Elle tire son nom de Ronald Lauder, ancien ambassadeur des Etats-Unis en Autriche et fils de Esthée Lauder (cosmétiques), qui a financé la construction du bâtiment et le plus important mouvement au sein de l’orthodoxie juive, le «Chabad». C’est la troisième institution scolaire juive de Vienne.
La capitale autrichienne héberge depuis plusieurs années une école primaire juive pour une centaine d’enfants orthodoxes, et un lycée fréquenté par quelque 300 enfants de familles juives libérales.
Si le lycée juif de Vienne est fréquenté par les couches aisées de la communauté juive de la ville, forte de 8.000 membres, «l’école Lauder Chabad, largement subventionnée par la communauté, est plutôt destinée à héberger les enfants des couches défavorisées», explique l’administrateur de la nouvelle institution, Alexandre Zirkler.

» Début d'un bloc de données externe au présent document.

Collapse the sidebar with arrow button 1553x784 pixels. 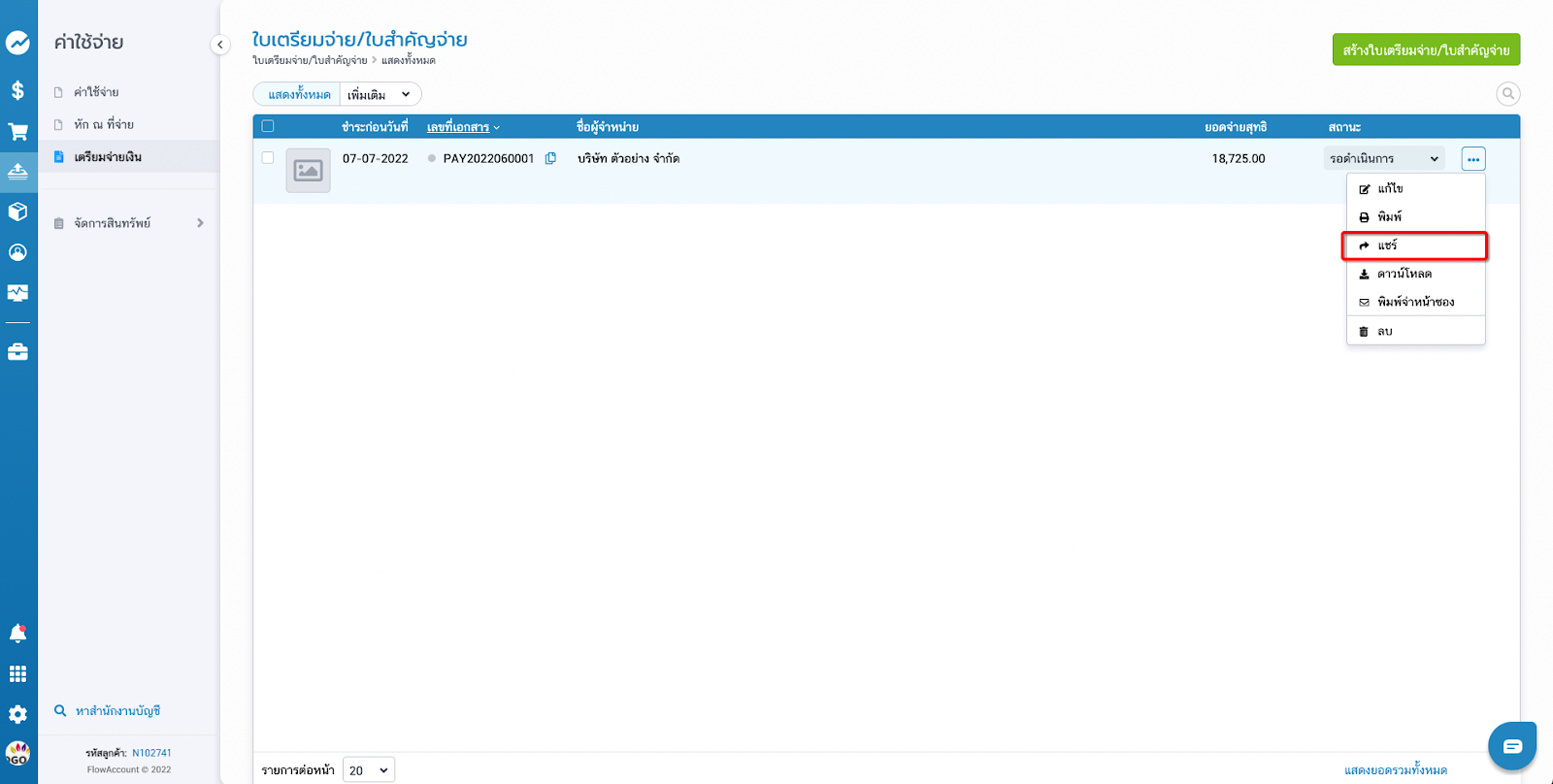(x=220, y=45)
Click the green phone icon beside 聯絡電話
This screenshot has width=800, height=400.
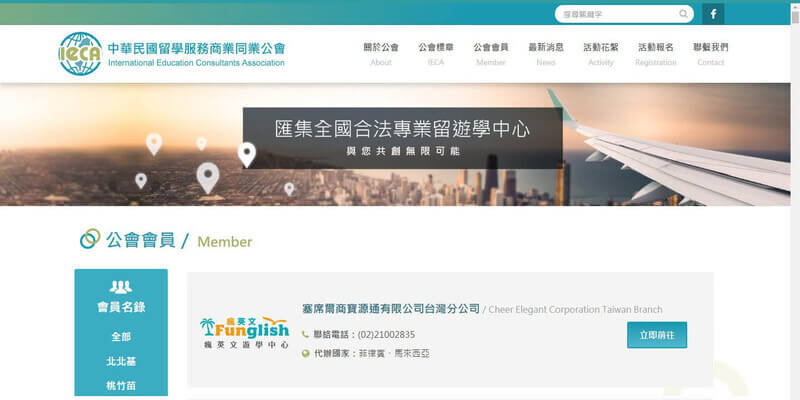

Selon lui, la nouvelle école doit surtout accueillir «des enfants juifs originaires de l’ancienne URSS, notamment de sa partie asiatique». Leurs parents «étaient le plus souvent des artisans qui se sont en général reconvertis en Autriche en petits commerçants. Ils préfèrent souvent le collège au lycée car ils aimeraient que leurs enfants s’occupent rapidement de leurs petites entreprises», explique Alexandre Friedmann, directeur des Affaires sociales de la communauté.
Vienne a été la première plaque tournante pour l’émigration juive soviétique vers les Etats-Unis et Israël, depuis la fin des années 1960. Sur les dizaines de milliers de juifs qui ont transité par Vienne, quelque milliers ont finalement préféré s’y fixer.(AFP)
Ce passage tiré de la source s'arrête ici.